Lest you think the Bananas are the Harlem Globetrotters of baseball, they won the Coastal Plain League in 2016 and 2021, and 8 Bananas were drafted in 2021.
So yeah, they’re good, too.
It started with “What if”
Despite record attendance and a championship in their first season, the Bananas’ owner, Jesse Cole, wasn’t satisfied. Even though they created a fans first experience, people were still leaving before the game ended.
You can read the full story of how Banana Ball was born, but here’s the gist:
- Jesse’s dad said, “What if every inning was match play and whoever won the inning got a point?”
- Jesse, the front office team, and the head coach brainstormed a handful of rule changes to “highlight the more exciting parts of baseball while also countering the slower aspects of the game that tend to bore your average fan.”
- Jesse called his college baseball coach, then the head coach at Lander University, and asked if they could play a game with the new rules as an experiment. The answer, “Why not?”
- It worked! The players loved it. The coaches loved it. Even the players’ girlfriends, who usually sat in the stands in did their homework, watched every minute.
- They kept experimenting. Over 1.5 years (from 2018 to 2020), the Bananas kept tweaking the rules, adding new ones and removing ones that didn’t contribute to the goal of more excitement and a better fan experience.
What’s your Banana Ball?
Why am I telling you all this (besides the fact that I am obsessed)?
Because if a collegiate summer league team with a silly name can up-end (even in a small way) an institution as stodgy as baseball and convert its grumpiest purists, you can too!
Follow the playbook:
- Don’t ever be satisfied: Things can always be better. It’s great to start with a sell-out, but if people don’t stick around, there’s an opportunity to improve.
- Define your Why. What is your version of “highlight the more exciting parts of baseball while also countering the slower aspects of the game that tend to bore your average fan.”
- Ask What if. Use analogies like Jesse’s dad did when he transplanted golf’s match play to baseball.

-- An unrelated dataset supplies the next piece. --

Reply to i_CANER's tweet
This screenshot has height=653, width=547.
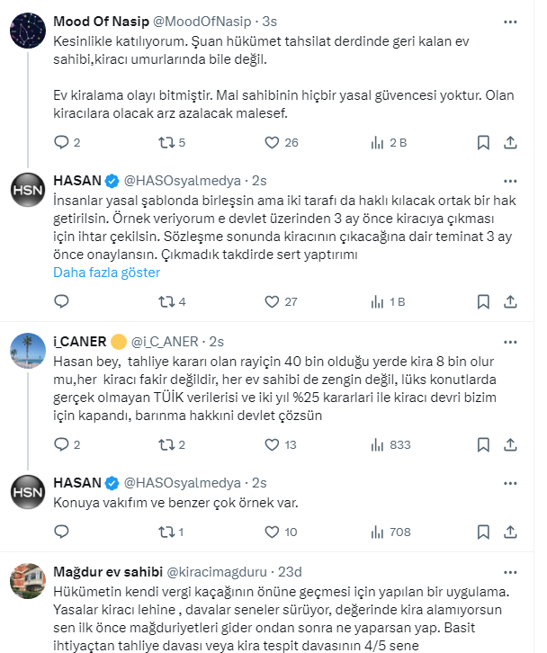[62, 444]
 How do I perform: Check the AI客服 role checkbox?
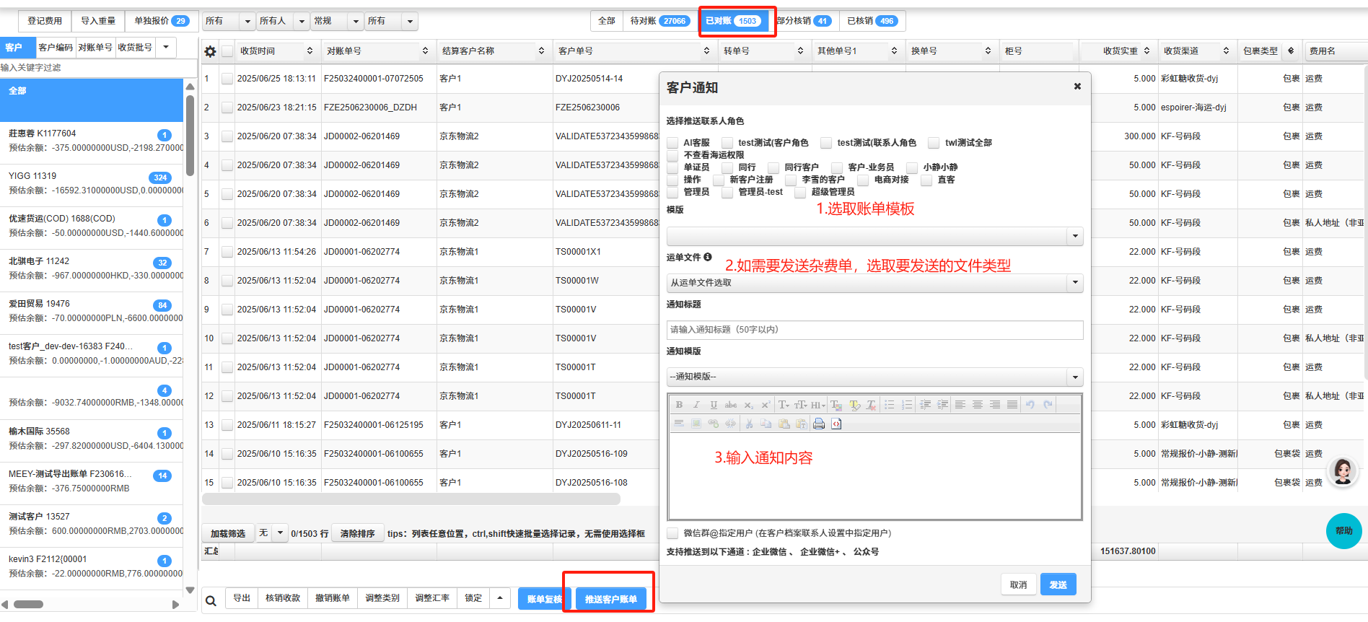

- Run small experiments with friendly people. The Bananas didn’t play Banana Ball rules in the first game after drafting the rules. They called a friend and ran an experiment.
- Gather all the data. The Bananas knew that the payers had to enjoy playing by Banana rules for them to stick, so they asked for feedback. They also realized that the girlfriends’ behavior change was data, even if it’s not the data the experiment was designed to collect.
- Keep experimenting. One success is just that. You need a second, a third, and a whole bunch more before being confident it will last.
- Have fun. Baseball is a business, but it’s also a game. Your job can be both, too.